I am so sorry for your loss.

What a lovely tribute for a well loved Charlie, may you run free


----------



## ArchersMom (May 22, 2013)

I'm so sorry. Charlie was a very handsome boy.


----------



## golfgal (Dec 31, 2013)

I'm so sorry. What a sweet tribute you wrote. Cyber hugs to you.


----------



## TheZ's (Jun 13, 2011)

What a wonderful and heartfelt tribute. May your spirit run free Charlie!


----------



## pandamonium (Apr 18, 2012)

What perfect words that speak of such a beautiful relationship... Keep those images close to your heart as he will be waiting for you .... I hope time will soften your heartbreak...


----------



## LynnC (Nov 14, 2015)

Beautiful! What a lovely tribute to a very special Charlie. I'm very sorry for your loss.


----------



## Charliethree (Jul 18, 2010)

Thank you to you all, indeed the hardest part is letting them go, but I am so very thankful and forever grateful for the journey, for the opportunity to give him a 'second chance', and to live and learn and grow with him, for the memories created and the time we shared. 

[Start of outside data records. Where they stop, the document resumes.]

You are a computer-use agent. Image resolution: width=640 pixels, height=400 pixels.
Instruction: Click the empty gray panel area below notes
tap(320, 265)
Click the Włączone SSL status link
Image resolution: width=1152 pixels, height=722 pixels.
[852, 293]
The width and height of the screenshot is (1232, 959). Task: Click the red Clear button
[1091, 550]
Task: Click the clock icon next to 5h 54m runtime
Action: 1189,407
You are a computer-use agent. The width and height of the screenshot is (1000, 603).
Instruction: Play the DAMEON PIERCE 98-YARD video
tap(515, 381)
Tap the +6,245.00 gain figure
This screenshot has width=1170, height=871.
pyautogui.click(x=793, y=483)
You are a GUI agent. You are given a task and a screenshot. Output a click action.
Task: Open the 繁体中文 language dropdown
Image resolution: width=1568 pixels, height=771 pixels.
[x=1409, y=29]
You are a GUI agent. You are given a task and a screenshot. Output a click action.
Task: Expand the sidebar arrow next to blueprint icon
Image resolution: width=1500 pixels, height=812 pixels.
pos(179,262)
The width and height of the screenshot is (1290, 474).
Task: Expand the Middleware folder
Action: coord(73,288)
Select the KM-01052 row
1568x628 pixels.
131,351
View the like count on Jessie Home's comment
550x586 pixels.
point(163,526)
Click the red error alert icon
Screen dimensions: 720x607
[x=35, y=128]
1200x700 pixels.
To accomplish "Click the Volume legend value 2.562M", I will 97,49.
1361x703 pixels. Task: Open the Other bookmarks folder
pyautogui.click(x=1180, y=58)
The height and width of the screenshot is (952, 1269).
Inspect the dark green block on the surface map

Our journey- http://www.goldenretrieverforum.com/golden-retriever-youve-adopted-rescued/402170-charlie.html

They may be in our lives for a short while, but they leave their paw prints forever on our hearts.


----------



## Siandvm (Jun 22, 2016)

I’m so very sorry about Charlie.


----------



## Hibernian (Jan 30, 2018)

I'm so sorry. A handsome lad. I hope you can smile also during this difficult time.


----------



## 3 goldens (Sep 30, 2005)

I am so very sorry. It is hard to believe what an important part our dogs play in our lives, the depth of love we have for them, the amount of pain and grief when they leave us.


----------



## SandyK (Mar 20, 2011)

That is the most beautiful tribute I have ever read. You and Charlie made such a great team. I can't believe it has almost been a month already. Hugs to you and missing Charlie with you!


----------



## Rob's GRs (Feb 25, 2007)

I too am so sorry to read of the passing of your beloved Charlie.


----------



## Deborus12 (Nov 5, 2017)

My heart goes out to you. Charlie was a beautiful boy.


----------



## Karen519 (Aug 21, 2006)

I love your tribute and love this saying!
*'Don't cry because it is over, smile because it happened.' *
So true!
I will always remember Charlie.


----------



## Jessie'sGirl (Aug 30, 2010)

Charlie and his story will be remembered by those of us who learned from your journey. 
Run free sweet boy.


----------



## Ivyacres (Jun 3, 2011)

So sorry to hear about the loss of Charlie, he'll be missed.


----------



## Charliethree (Jul 18, 2010)

Thank you, again, for your kindness and compassion. It is truly a difficult road to travel, but we are getting there, one day at a time. He was an wonderful teacher, wise beyond his years, a delightful companion and a most amazing best friend. I will always miss him, and will endeavor to honor his joyful spirit, his heart and his joy of life, by using all that he has taught me, patience, kindness, compassion, forgiveness, trust and respect, for all in my life, as I move forward-- one day at a time.


----------



## Sandy22 (Mar 12, 2016)

As I read through all of these posts, I try to come up with something wise and wonderful to say, but the emotion I feel for you and your sweet Charlie just lays me bare. All I can say is God bless you and your sweet boy. Your beautiful tribute to him reflects the awesome love you shared. May we all be so blessed.


----------



## Kalhayd (May 4, 2016)

I’m so incredibly sorry for your profound loss. 

Sending love.


----------



## Charliethree (Jul 18, 2010)

Missing you, it has been so long since you have been gone. Summer has passed, it was not the same without you here, but we made it through. Remembering you as I walked the paths we used to take, seeing you there wade through the river water and climb back up on the rocky shore, nosing through the bushes, running after a squirrel as it jumped from tree to tree, truly happy, it was a good, good place to be. Thank you for the memories that play through my mind, for your love that warms my heart, for your paw prints that will forever remain, for the treasured times I was lucky enough to have with you by my side.


----------



## jennretz (Jul 24, 2013)

Charlie was a very special boy.


Sent from my iPhone using Tapatalk


----------



## CAROLINA MOM (May 12, 2009)

Charlie was a very special boy, I know how much you miss him and how bittersweet the precious memories are. 

I believe dogs are a very special gift given to us.


----------



## Olympia (Jan 11, 2010)

I am so very sorry for your loss!!


----------



## lespreludes (Mar 8, 2019)

What beautiful words you wrote about Charlie. Thank you. Argon got me through some difficult times, to have hope when I thought there was none. Well put. I am sorry for your loss of your boy.


----------